XX Edición

Curso 2023 - 2024

Alejandro Quintana

La búsqueda 

Javier Visiers, 15 años

Colegio El Prado (Madrid)

–¡Chester! –gritó Ana–. ¡Chester!... Papá, no lo encuentro. 

Una hora antes, Ana había salido de su casa para dar un paseo matinal con su perro. En el parque le lanzó la pelota, le permitió perseguir a las ardillas y chapotear en la fuente. Mientras volvían, se encontró con Rebeca, una vecina que también era propietaria de un can. Ambos animales se olisquearon, aunque el de Rebeca enseguida se desentendió de su congénere.

–Chester, vuelve a casa –le ordenó Ana mientras le desenganchaba la correa, convencida de que, como siempre, obedecería su orden.

Un rato después, apenas abrió la puerta del jardín, le preguntó a su padre por Chester.

–No lo he visto –le informó–. ¿No estaba contigo?

Ana sintió una gran inquietud, que su padre fue capaz de captar de inmediato.

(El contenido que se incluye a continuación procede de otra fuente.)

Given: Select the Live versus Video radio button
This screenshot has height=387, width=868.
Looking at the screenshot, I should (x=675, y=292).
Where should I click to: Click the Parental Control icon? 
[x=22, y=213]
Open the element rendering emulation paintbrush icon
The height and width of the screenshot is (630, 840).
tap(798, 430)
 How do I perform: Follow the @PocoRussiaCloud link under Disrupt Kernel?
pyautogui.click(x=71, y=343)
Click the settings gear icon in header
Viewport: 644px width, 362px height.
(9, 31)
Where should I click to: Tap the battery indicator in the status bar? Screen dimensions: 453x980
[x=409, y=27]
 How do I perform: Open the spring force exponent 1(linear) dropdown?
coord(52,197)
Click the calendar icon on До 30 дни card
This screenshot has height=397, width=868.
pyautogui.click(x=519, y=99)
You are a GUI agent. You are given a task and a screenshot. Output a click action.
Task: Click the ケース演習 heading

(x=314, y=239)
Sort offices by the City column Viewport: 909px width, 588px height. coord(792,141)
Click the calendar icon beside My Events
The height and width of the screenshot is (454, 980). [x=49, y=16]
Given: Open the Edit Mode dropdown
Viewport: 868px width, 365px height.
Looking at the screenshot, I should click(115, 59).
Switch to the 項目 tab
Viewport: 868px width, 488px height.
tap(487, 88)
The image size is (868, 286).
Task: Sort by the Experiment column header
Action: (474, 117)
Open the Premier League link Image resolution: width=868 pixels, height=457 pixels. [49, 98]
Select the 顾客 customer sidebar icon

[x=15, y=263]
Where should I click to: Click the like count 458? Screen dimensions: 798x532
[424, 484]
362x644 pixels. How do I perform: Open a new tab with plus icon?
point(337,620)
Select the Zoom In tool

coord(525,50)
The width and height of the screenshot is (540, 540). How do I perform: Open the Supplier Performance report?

–Chester… –susurró la muchacha.

–Voy a por el abrigo –le dijo–. ¡Empieza la búsqueda!

Lo primero que hicieron fue acudir a casa de Rebeca, por si lo había visto. Ella contestó que no. 

–Llevaos a mi perro para que lo rastree –les ofreció–. Como se conocen, podrá seguir su pista.

Ana le tendió la correa de Chester, para que la oliera, pero el animal apenas le prestó atención y prefirió darse la vuelta y tumbarse en su colchoneta. 

Horas después, la búsqueda había fracasado.

La madre de Ana salió a pegar pasquines con la foto de Chester por las farolas del barrio. Además, pasó por las viviendas cercanas para pedir noticias. Nadie había visto al perro. 

El padre decidió que debían volver al parque. 

–Es mejor que nos dividamos –les propuso.

Los tres repasaron cada camino, buscaron entre los matorrales, en el parque infantil, en la pradera... Chester se había esfumado.

–Es la hora de comer –dijo la madre cuando se reunieron en una plaza. 

En sus rostros se reflejaba cansancio, tristeza y frustración.

Durante el almuerzo reinó un tenso silencio. Solo se escuchaba el tintinear de los cubiertos cuando tocaban el plato. El teléfono, además, no sonó. 

¬–Ahora nos toca hacer una batida por el bosque –anunció el padre de Ana apenas finalizaron el postre.

Se les unieron unos cuantos familiares y amigos.

–Somos veinte –el padre habló con todos ellos junto a la linde–, así que voy a dividir el bosque en cuatro sectores; por tanto, cinco personas cubrirían cada uno de ellos. Ana irá conmigo, con su madre, su hermano y Rebeca, que se ha traído a su perro. 

Arrancó la búsqueda. 

Volvieron a reunirse al anochecer. Estaban muy cansados. Además, Ana había perdido la esperanza; nadie había encontrado una sola pista de la mascota.

–No puede ser, es culpa mía… –se lamentó entre lágrimas–. Si no lo hubiese soltado, seguiría en casa, a mi lado, y no perdido por la calle, con frío y muerto de hambre.

–No te mortifiques de esa manera –su padre trató de consolarla–. Seguro que no tardará en aparecer. Chester es muy inteligente; habrá buscado un cobijo en donde pasar la noche. 

Regresaban derrotados hacia su casa cuando, cerca de la valla del jardín, percibieron unas sacudidas en los arbustos. 

–¿Qué es eso? –Ana se detuvo, asustada.

Su padre agarró con fuerza el bastón que llevaba y se acercó paso a paso.

–¡Ten cuidado! –le susurró su esposa.

Con la punta de la vara separó unas ramas, enfocó con la linterna y entre las sombras reconoció los rasgos de Chester.

–¡Aquí! –gritó con alborozo–. ¡Chester está aquí! 

Ana empezó a correr, llorando de alegría. El perro llevaba tiempo esperándola. 

–¡Chester, bonito! –lo piropeó abrazando su cuello.

Entonces percibió que algo no estaba bien: el animal traía un alambre en una de sus patas, que estaba manchada de sangre. 

¬–Vamos adentro, para curarlo –sugirió la madre.

Chester se colocó a la vera de Ana. Al dar sus primeros pasos, todos vieron que cojeaba.

–Aquí está la razón, mi niña –el padre puso la mano sobre el hombro de su hija–, por la que ha tardado tanto en aparecer.